Romeo Ferraris
- Founded: 1959
- Team principal(s): Mario Ferraris Michela Cerruti
- Founder(s): Romeo Ferraris
- Current series: World Touring Car Cup eTouring Car World Cup
- Former series: Superstars Series Italian Touring Car Championship TCR International Series
- Noted drivers: WTCR 52. Luca Filippi 69. Jean-Karl Vernay
- Teams' Championships: 2003 European Superdiesel Challenge
- Website: https://www.romeoferraris.com/

= Romeo Ferraris =

Italian racing team

Romeo Ferraris is an Italian tuning and auto racing team based in Milan, Italy. The team has raced in the TCR International Series, since 2016, and in the FIA ETCR – eTouring Car World Cup, since 2021. Previously the team had raced in the Superstars Series and the Italian Touring Car Championship, amongst others.

==Early years==

===1959–1973===
After being founded by Romeo Ferraris in 1959, the team went on to race in the Italian Touring Car Championship in 1965. The team took several wins and podiums from 1965–72, also participating in the World Speedboat Record in 1970. The team also took a two victories in the Italian Prototype Championship in 1972 & 1973.

===1975–1993===
Having made the switch to the Italian Inboard Championship for the 1975 season, the team raced in the championship up until 1977. Participating in another World Speedboat Record in 1978 and 1979 with a diesel-engined boat. Continuing with boat racing through to 1993, taking several victories and podium finishes along the way.

===1994–2014===
After many years away from Track racing, the team returned to track with a historic racing prepared Ford Mustang. The team also supplied the Nuova F.500 Trophy with engines from 1994–95. For 1996 the team made a return to boat racing, taking part in the World Speedboat Record once again. However, the team didn't stop track racing and raced an Alfa Romeo Giulietta that year. In 2002 the team began racing in the European Superdiesel Challenge, taking several victories and podiums up until 2007, even taking the championship title in 2003.
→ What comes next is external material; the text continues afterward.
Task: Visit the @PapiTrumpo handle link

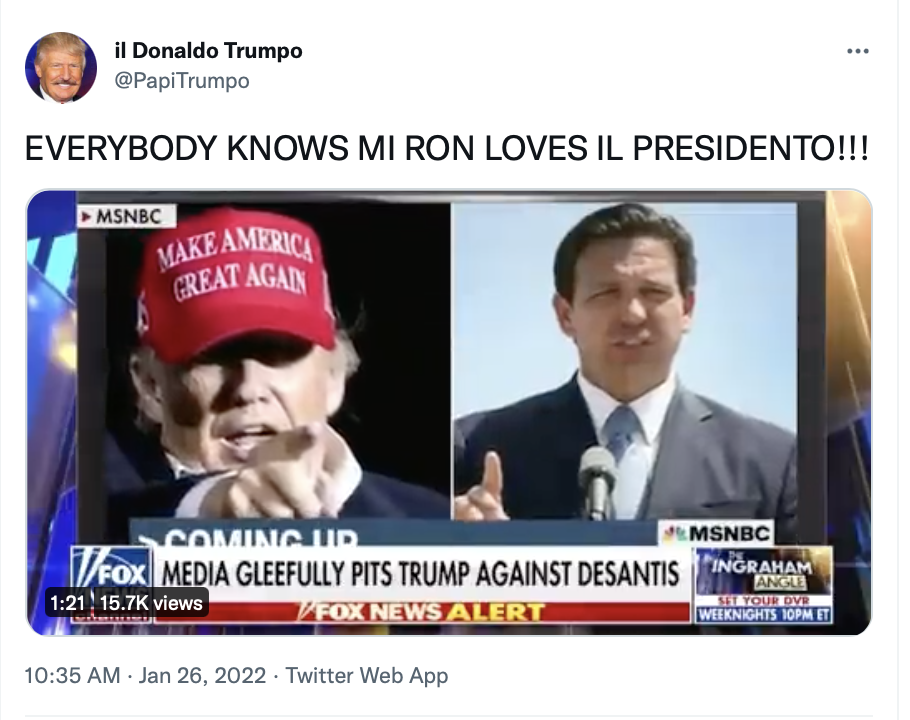Action: click(182, 81)

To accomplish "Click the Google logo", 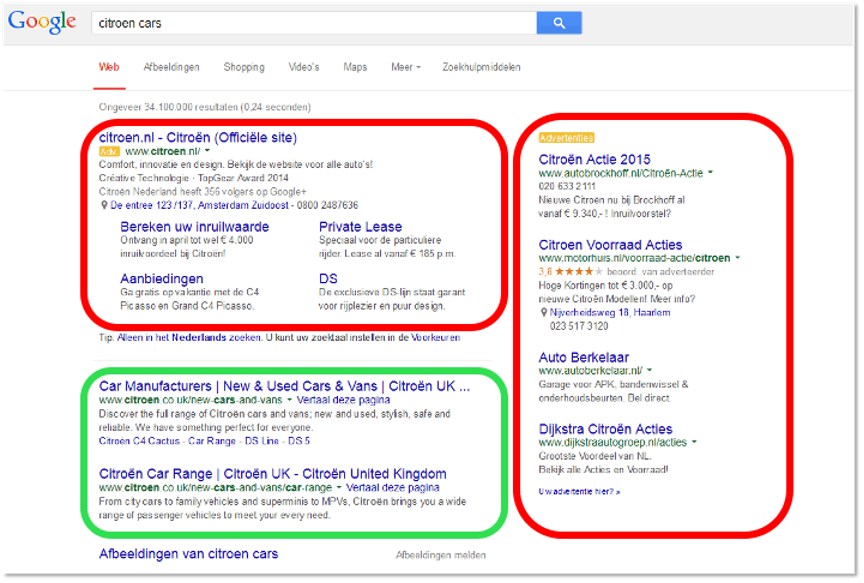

Continuing with touring cars in 2008 in the Campionato Italiano Turismo Endurance (formerly the Italian Touring Car Championship), as well as taking on the Italian GT Championship. Taking many wins and podiums through to 2010, when they joined the Superstars Series and the Superstars GTSprint Series, also taking wins and podiums in these championships through to 2014. In 2012 the team took part in the Peugeot RCZ Racing Cup taking a single victory. Returning to the Campionato Italiano Turismo Endurance in 2015, saw the team take one win and several podiums.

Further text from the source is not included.